GKN strengthens aerospace division with £633m Volvo acquisition

MIDLANDS-based engineering group GKN has strengthened its presence in the aerospace sector with the £630m acquisition of Volvo Aero, the aero engine division of AB Volvo.

Volvo Aero designs, engineers and manufactures components and sub-assemblies for aircraft engine turbines.  It supplies all the major aero engine manufacturers and has positions on most major civil aerospace platforms which are set to increase as aircraft build rates ramp up.
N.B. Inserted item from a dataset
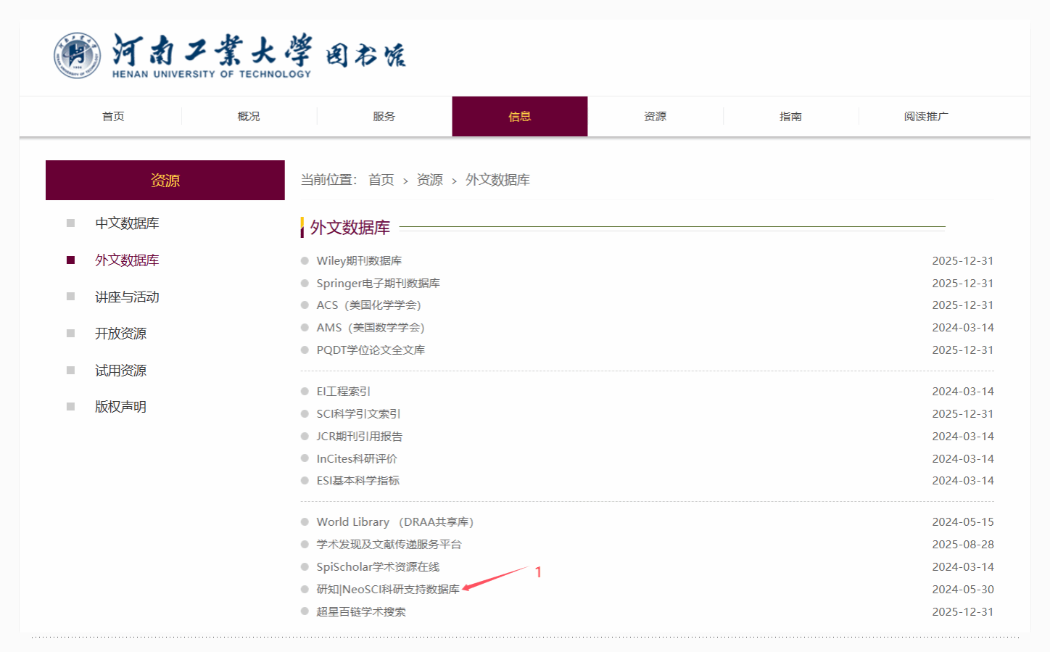The height and width of the screenshot is (652, 1050).
Task: Go to 阅读推广 in the navbar
Action: pos(926,116)
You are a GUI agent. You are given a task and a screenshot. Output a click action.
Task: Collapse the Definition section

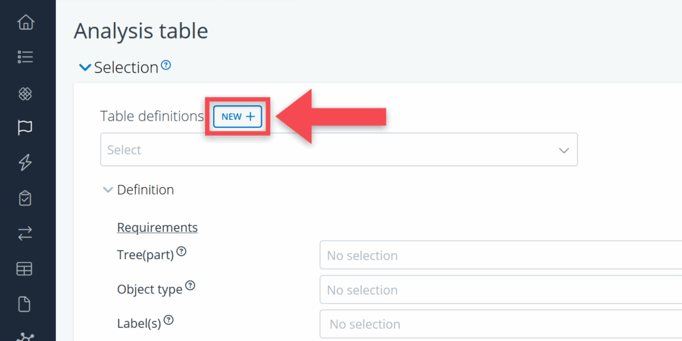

The business around 3,000 people based in Sweden, Norway and the United States.

Nigel Stein, Chief Executive, GKN, said: “This is a highly attractive acquisition for GKN creating a market leader in aero engine components.  With excellent technology and strong life-of-programme positions on most civil aero engines, Volvo Aero will significantly enhance GKN Aerospace’s engine components business.”  

The acquisition enterprise value is SEK6.9bn (£633m) comprising SEK5.6bn (£513m) of equity value together with an anticipated Volvo Aero pension settlement of £50m and working capital refinancing of £70m.  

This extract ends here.